(Collected data)
_ _ _ _ _
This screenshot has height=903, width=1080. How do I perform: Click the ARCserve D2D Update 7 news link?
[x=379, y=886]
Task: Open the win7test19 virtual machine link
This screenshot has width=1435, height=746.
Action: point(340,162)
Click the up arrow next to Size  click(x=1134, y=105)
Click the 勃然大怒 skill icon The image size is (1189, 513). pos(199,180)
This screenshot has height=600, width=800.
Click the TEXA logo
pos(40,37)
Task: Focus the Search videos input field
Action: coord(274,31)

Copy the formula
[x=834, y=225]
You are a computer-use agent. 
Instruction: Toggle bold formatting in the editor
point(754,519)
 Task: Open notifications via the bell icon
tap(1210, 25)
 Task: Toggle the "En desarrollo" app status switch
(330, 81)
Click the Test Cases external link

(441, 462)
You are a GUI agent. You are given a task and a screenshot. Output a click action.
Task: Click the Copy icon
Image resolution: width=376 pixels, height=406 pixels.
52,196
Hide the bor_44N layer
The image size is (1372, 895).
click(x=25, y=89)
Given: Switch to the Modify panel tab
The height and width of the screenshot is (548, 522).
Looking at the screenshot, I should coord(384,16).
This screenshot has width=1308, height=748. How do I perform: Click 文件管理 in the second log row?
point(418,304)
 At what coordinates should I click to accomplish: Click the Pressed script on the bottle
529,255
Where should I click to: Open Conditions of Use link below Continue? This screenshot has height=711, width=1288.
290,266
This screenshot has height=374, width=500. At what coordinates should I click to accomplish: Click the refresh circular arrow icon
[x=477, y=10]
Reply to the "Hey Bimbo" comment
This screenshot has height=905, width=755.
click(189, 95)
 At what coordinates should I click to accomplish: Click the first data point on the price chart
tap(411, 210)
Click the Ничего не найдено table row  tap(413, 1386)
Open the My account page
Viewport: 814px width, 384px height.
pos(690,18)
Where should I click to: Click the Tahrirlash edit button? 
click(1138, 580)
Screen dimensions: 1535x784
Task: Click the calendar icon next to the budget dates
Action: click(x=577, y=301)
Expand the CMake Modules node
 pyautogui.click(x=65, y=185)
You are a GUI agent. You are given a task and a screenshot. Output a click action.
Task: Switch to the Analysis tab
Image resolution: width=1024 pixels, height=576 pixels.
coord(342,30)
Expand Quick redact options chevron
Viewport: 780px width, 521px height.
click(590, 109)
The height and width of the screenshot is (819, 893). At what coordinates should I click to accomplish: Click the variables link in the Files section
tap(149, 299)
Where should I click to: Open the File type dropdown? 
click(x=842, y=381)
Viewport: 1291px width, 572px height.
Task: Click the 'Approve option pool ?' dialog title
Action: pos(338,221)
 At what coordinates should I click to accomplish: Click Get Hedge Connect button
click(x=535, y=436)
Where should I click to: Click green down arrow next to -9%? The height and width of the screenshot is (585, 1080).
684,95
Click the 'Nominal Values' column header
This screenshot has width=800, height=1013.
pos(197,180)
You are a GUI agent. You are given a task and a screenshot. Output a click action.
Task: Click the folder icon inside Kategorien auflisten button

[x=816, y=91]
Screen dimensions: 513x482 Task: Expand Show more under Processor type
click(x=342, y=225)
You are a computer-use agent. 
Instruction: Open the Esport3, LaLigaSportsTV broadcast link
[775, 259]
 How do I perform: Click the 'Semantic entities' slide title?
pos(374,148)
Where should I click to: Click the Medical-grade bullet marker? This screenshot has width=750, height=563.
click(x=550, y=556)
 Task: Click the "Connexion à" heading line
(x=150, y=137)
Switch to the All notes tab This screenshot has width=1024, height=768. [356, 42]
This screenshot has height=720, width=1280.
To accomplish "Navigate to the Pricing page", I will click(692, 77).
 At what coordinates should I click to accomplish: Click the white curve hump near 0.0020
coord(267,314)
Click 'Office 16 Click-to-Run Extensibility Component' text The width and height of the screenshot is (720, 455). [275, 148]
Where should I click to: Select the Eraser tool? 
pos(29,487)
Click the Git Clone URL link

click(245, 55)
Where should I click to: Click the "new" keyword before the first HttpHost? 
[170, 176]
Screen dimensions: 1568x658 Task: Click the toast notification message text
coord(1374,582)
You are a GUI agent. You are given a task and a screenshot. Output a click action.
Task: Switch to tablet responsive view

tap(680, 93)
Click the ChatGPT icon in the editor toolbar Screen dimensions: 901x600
_ _ _ _ _
### TASK REQUIREMENTS
Print every record exactly as it was given.

### WRITTEN ANSWER
This screenshot has height=903, width=1080. How do I perform: Click the ARCserve D2D Update 7 news link?
[x=379, y=886]
Task: Open the win7test19 virtual machine link
This screenshot has width=1435, height=746.
Action: point(340,162)
Click the up arrow next to Size  click(x=1134, y=105)
Click the 勃然大怒 skill icon The image size is (1189, 513). pos(199,180)
This screenshot has height=600, width=800.
Click the TEXA logo
pos(40,37)
Task: Focus the Search videos input field
Action: coord(274,31)

Copy the formula
[x=834, y=225]
You are a computer-use agent. 
Instruction: Toggle bold formatting in the editor
point(754,519)
 Task: Open notifications via the bell icon
tap(1210, 25)
 Task: Toggle the "En desarrollo" app status switch
(330, 81)
Click the Test Cases external link

(441, 462)
You are a GUI agent. You are given a task and a screenshot. Output a click action.
Task: Click the Copy icon
Image resolution: width=376 pixels, height=406 pixels.
52,196
Hide the bor_44N layer
The image size is (1372, 895).
click(x=25, y=89)
Given: Switch to the Modify panel tab
The height and width of the screenshot is (548, 522).
Looking at the screenshot, I should coord(384,16).
This screenshot has width=1308, height=748. How do I perform: Click 文件管理 in the second log row?
point(418,304)
 At what coordinates should I click to accomplish: Click the Pressed script on the bottle
529,255
Where should I click to: Open Conditions of Use link below Continue? This screenshot has height=711, width=1288.
290,266
This screenshot has height=374, width=500. At what coordinates should I click to accomplish: Click the refresh circular arrow icon
[x=477, y=10]
Reply to the "Hey Bimbo" comment
This screenshot has height=905, width=755.
click(189, 95)
 At what coordinates should I click to accomplish: Click the first data point on the price chart
tap(411, 210)
Click the Ничего не найдено table row  tap(413, 1386)
Open the My account page
Viewport: 814px width, 384px height.
pos(690,18)
Where should I click to: Click the Tahrirlash edit button? 
click(1138, 580)
Screen dimensions: 1535x784
Task: Click the calendar icon next to the budget dates
Action: click(x=577, y=301)
Expand the CMake Modules node
 pyautogui.click(x=65, y=185)
You are a GUI agent. You are given a task and a screenshot. Output a click action.
Task: Switch to the Analysis tab
Image resolution: width=1024 pixels, height=576 pixels.
coord(342,30)
Expand Quick redact options chevron
Viewport: 780px width, 521px height.
click(590, 109)
The height and width of the screenshot is (819, 893). At what coordinates should I click to accomplish: Click the variables link in the Files section
tap(149, 299)
Where should I click to: Open the File type dropdown? 
click(x=842, y=381)
Viewport: 1291px width, 572px height.
Task: Click the 'Approve option pool ?' dialog title
Action: pos(338,221)
 At what coordinates should I click to accomplish: Click Get Hedge Connect button
click(x=535, y=436)
Where should I click to: Click green down arrow next to -9%? The height and width of the screenshot is (585, 1080).
684,95
Click the 'Nominal Values' column header
This screenshot has width=800, height=1013.
pos(197,180)
You are a GUI agent. You are given a task and a screenshot. Output a click action.
Task: Click the folder icon inside Kategorien auflisten button

[x=816, y=91]
Screen dimensions: 513x482 Task: Expand Show more under Processor type
click(x=342, y=225)
You are a computer-use agent. 
Instruction: Open the Esport3, LaLigaSportsTV broadcast link
[775, 259]
 How do I perform: Click the 'Semantic entities' slide title?
pos(374,148)
Where should I click to: Click the Medical-grade bullet marker? This screenshot has width=750, height=563.
click(x=550, y=556)
 Task: Click the "Connexion à" heading line
(x=150, y=137)
Switch to the All notes tab This screenshot has width=1024, height=768. [356, 42]
This screenshot has height=720, width=1280.
To accomplish "Navigate to the Pricing page", I will click(692, 77).
 At what coordinates should I click to accomplish: Click the white curve hump near 0.0020
coord(267,314)
Click 'Office 16 Click-to-Run Extensibility Component' text The width and height of the screenshot is (720, 455). [275, 148]
Where should I click to: Select the Eraser tool? 
pos(29,487)
Click the Git Clone URL link

click(245, 55)
Where should I click to: Click the "new" keyword before the first HttpHost? 
[170, 176]
Screen dimensions: 1568x658 Task: Click the toast notification message text
coord(1374,582)
You are a GUI agent. You are given a task and a screenshot. Output a click action.
Task: Switch to tablet responsive view

tap(680, 93)
Click the ChatGPT icon in the editor toolbar Screen dimensions: 901x600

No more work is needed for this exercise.